A military brat—his dad was a rifle sergeant in the Princess Patricia’s Canadian Light Infantry—Monteith’s life went a little off the rails after his parents split when he was seven. “I didn’t have an easy run,” he says. “There were a lot of negative things going on. It sort of multiplied in school.” Trouble concentrating. Trouble learning. And then, just trouble. He drank and ran with a bad crowd. There was some petty crime, and generalized rebellion. “When I was 13 or 14 I couldn’t handle playing by the rules so I would just go out on my own,” he explains. “I would find myself sleeping under a bridge, or in a tent in the park behind the mall.” (Monteith is working with Unite, the Virgin Group’s non-profit foundation to establish a youth homelessness awareness day in Canada.)
By 20, he had a resumé filled with McJobs—Wal-Mart greeter, roofer—and little else.
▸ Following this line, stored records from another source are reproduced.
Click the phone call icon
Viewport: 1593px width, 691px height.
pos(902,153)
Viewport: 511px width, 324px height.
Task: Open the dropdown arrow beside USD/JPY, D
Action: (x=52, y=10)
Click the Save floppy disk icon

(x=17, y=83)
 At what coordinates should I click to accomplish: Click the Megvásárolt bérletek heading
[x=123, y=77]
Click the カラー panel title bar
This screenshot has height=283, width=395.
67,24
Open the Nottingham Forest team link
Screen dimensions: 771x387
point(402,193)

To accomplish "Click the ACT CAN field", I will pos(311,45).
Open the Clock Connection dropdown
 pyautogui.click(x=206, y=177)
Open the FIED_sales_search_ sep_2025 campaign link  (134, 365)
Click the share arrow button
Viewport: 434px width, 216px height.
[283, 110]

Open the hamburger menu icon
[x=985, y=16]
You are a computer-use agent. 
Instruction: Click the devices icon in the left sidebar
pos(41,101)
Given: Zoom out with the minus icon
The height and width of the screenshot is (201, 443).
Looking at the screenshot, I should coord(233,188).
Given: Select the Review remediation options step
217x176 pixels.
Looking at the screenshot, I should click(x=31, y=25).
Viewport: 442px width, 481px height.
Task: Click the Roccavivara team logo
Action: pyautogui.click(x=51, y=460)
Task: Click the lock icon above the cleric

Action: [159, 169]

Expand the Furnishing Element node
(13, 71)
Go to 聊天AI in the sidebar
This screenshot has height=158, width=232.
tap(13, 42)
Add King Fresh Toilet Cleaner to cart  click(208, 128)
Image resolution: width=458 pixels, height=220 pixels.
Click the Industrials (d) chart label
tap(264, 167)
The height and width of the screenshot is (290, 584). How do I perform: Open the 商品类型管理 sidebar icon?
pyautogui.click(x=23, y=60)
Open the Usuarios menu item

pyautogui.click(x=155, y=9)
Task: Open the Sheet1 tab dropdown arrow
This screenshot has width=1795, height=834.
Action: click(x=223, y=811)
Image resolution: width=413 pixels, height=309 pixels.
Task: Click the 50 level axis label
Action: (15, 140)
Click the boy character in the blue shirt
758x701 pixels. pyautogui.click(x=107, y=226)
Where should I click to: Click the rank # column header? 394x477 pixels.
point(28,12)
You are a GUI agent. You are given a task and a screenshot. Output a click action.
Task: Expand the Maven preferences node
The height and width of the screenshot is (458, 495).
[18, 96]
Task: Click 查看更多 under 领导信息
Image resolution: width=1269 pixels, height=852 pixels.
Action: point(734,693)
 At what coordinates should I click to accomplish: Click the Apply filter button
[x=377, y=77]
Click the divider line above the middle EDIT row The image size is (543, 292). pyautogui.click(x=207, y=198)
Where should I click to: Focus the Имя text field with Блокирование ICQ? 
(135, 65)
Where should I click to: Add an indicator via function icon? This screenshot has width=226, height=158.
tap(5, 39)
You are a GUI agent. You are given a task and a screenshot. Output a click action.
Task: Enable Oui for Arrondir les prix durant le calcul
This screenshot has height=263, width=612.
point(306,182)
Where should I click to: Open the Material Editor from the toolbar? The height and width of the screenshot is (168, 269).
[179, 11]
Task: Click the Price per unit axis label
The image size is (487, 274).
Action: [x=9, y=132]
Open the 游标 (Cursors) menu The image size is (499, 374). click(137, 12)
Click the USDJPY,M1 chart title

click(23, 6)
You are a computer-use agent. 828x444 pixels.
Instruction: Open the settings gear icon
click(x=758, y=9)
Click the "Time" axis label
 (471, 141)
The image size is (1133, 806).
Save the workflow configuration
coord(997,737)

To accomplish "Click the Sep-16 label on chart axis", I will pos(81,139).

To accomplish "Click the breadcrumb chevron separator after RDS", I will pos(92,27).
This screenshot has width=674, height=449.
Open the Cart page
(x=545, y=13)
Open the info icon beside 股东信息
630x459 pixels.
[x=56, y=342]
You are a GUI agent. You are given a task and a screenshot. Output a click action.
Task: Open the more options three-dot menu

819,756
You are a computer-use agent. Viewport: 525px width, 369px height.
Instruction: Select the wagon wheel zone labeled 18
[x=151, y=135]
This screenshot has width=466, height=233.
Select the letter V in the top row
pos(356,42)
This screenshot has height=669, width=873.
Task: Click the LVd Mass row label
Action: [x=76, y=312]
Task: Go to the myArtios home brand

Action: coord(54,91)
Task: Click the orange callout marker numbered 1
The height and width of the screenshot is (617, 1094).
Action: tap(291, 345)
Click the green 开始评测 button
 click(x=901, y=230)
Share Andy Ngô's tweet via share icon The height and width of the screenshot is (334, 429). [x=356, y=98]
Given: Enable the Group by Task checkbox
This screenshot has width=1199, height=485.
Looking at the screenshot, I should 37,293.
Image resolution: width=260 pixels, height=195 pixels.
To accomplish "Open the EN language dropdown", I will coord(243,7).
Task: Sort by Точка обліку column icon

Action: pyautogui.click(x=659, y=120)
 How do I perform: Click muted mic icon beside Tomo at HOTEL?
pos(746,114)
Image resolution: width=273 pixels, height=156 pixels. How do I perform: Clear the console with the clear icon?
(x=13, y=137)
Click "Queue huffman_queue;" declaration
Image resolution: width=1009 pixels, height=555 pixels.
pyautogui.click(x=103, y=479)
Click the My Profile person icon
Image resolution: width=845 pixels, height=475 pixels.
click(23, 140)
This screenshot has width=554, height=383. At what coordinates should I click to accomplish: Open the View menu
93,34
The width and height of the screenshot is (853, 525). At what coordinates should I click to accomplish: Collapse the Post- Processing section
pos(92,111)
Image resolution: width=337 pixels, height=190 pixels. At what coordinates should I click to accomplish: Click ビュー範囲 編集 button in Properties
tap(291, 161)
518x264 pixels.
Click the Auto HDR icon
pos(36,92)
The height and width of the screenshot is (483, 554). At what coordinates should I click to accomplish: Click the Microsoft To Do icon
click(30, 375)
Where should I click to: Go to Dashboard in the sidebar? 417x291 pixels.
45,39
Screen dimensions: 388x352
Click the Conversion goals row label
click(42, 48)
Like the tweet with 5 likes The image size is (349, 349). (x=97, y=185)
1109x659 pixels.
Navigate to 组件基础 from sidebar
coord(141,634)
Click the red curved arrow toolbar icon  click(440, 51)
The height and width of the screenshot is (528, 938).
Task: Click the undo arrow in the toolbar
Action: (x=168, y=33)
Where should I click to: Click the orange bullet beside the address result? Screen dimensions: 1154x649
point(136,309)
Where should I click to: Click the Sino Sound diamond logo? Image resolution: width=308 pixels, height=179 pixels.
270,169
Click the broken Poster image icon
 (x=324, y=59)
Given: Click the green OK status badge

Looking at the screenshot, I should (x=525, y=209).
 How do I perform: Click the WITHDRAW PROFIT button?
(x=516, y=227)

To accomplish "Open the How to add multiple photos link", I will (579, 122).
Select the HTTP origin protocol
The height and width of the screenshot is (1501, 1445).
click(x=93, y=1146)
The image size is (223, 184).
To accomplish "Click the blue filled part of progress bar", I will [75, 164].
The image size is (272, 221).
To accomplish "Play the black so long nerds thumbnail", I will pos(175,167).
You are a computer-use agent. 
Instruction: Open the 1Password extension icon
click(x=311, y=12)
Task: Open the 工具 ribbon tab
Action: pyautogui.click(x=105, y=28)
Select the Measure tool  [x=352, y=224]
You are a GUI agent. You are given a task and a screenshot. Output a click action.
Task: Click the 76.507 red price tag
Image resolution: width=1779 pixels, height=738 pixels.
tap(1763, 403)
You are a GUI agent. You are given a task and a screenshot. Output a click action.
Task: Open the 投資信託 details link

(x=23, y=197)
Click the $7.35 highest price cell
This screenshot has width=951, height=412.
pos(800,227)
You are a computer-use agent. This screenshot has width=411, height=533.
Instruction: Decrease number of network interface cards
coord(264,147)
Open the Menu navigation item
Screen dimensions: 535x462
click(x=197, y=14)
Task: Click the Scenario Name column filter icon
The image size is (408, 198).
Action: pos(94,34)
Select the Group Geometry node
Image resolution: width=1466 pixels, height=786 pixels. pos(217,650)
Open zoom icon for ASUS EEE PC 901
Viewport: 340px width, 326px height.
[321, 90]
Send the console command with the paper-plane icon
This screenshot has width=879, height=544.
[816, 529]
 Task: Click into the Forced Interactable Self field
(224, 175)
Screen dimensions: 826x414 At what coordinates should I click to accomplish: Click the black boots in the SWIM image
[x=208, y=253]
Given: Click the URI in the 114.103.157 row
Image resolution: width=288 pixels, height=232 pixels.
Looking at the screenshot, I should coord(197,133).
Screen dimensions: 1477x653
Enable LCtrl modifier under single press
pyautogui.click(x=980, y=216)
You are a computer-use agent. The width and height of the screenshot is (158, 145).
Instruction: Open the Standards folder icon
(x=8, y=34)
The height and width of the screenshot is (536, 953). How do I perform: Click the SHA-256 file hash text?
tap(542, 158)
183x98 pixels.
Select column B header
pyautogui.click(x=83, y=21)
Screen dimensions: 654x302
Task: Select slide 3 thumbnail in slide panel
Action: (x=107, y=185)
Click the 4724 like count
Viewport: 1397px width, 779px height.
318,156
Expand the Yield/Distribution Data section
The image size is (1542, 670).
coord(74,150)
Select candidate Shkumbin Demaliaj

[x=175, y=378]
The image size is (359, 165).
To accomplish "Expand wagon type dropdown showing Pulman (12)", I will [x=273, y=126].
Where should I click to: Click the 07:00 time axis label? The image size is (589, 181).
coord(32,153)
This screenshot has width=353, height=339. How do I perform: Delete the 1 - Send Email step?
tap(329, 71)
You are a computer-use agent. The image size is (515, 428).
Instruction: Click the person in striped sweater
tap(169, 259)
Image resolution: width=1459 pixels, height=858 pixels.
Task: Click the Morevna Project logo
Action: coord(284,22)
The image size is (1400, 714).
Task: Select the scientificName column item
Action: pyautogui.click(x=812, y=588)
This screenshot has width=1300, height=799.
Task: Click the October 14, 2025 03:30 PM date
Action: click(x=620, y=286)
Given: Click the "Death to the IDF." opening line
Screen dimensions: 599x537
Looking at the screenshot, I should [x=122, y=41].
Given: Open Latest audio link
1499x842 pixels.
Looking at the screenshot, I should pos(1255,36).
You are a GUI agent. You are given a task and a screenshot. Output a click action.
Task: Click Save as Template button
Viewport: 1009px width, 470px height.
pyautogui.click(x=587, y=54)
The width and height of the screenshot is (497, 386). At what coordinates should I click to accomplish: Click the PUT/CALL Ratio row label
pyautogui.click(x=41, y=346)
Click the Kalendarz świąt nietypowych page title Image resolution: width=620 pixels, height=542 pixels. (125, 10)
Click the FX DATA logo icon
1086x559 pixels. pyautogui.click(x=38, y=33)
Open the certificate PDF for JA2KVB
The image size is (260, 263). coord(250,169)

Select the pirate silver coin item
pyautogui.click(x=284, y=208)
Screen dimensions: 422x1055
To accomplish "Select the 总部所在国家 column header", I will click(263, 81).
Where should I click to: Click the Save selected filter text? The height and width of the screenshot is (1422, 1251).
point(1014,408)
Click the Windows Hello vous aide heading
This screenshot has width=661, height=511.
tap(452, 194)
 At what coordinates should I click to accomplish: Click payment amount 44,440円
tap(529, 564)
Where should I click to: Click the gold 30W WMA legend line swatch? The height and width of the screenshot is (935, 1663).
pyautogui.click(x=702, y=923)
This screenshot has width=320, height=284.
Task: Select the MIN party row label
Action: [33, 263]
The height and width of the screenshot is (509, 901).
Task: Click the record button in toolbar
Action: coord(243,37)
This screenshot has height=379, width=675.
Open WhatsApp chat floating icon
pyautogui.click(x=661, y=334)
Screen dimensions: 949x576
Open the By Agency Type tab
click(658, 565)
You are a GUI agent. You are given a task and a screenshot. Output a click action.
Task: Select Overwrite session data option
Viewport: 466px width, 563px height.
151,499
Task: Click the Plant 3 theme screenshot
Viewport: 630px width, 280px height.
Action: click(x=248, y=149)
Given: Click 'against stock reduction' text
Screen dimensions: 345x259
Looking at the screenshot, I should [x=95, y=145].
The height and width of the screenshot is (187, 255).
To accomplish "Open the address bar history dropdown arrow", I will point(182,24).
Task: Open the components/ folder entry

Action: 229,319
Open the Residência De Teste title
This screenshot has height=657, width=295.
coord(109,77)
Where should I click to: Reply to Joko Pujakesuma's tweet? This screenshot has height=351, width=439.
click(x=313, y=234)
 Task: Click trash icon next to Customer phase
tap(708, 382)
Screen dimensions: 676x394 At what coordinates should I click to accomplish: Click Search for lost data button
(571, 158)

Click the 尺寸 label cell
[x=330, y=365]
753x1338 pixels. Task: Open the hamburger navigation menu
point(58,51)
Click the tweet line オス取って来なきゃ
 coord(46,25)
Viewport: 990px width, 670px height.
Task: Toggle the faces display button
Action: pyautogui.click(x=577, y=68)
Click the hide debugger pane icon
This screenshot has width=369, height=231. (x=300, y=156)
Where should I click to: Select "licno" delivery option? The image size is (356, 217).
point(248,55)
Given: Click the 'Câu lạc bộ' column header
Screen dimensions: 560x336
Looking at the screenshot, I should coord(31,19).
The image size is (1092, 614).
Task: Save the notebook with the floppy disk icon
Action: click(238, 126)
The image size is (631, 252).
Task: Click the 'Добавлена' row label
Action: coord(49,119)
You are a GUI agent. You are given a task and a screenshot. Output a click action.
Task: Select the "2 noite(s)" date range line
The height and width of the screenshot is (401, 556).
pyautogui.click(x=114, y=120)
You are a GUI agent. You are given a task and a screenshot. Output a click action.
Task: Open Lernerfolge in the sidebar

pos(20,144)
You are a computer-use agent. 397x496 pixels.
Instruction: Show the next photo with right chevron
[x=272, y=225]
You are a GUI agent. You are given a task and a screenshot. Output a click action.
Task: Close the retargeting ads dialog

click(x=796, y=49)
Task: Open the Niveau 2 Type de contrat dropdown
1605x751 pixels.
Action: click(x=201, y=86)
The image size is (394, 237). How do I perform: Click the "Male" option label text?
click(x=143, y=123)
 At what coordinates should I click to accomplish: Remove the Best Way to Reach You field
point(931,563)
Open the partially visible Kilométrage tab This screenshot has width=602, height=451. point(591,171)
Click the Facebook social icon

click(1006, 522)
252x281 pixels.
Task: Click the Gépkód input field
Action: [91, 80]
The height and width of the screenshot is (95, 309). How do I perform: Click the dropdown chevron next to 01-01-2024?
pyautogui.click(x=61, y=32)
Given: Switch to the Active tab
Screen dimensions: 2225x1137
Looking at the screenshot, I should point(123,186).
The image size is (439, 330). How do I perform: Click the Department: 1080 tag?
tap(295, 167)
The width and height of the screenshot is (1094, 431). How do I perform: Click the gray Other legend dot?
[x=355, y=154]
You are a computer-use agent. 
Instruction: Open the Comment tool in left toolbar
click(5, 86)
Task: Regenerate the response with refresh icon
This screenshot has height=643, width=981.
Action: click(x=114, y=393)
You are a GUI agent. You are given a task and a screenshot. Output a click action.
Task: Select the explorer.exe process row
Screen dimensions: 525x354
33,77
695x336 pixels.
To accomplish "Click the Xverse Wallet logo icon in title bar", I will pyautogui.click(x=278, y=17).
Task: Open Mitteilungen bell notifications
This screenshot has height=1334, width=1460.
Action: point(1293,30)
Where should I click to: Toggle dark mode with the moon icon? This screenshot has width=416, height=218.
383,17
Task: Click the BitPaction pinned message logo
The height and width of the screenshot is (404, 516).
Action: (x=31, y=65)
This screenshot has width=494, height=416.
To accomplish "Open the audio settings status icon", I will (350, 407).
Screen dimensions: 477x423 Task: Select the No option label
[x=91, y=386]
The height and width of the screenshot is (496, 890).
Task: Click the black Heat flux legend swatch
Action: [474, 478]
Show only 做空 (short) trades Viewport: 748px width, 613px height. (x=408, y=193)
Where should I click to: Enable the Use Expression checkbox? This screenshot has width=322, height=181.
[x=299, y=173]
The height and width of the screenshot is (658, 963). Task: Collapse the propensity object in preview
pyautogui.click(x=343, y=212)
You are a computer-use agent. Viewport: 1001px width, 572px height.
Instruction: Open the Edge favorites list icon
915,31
Living in Nanaimo, B.C., and working in a call centre, he spent his days dealing with infuriated people who couldn’t connect to the Internet. A buddy enrolled in a beginner’s acting class at a local studio—more stealth literacy initiative than career training—and he tagged along. Monteith couldn’t even afford the tuition.
Andrew McIlroy, the Vancouver drama coach who flew in each week to teach the course, let him take a couple of sessions for free. “Cory was like an orphan showing up, wearing five hoodies and three black coats, and really shy,” says McIlroy. “I thought, this is a kid who is trying to save himself.” A couple of weeks later, he did a monologue that made his teacher take notice. “I got that one moment,” says McIlroy. “The truth. Compassionate imagination. I said to myself, okay, actor.”
Monteith packed his few belongings in some garbage bags and moved to Vancouver. He found a job waiting tables at night, and took classes, and later auditions, during the day. He eventually graduated from walk-on parts to feature roles in crappy made-for-TV sci-fi movies—a devious deckhand in Kraken: Tentacles of the Deep, a security guard/wolf boy in Hybrid. In 2007, he landed a part on the Vancouver-shot ABC Family show Kyle XY, which led to an L.A. agent, and a stint as the drummer/ex-boyfriend on MTV’s Kaya, a drama about a rising rock star. (This was far less adventurous casting—Monteith has been playing drums since he was little and, for a time, was part of a modestly successful alt-rock band.)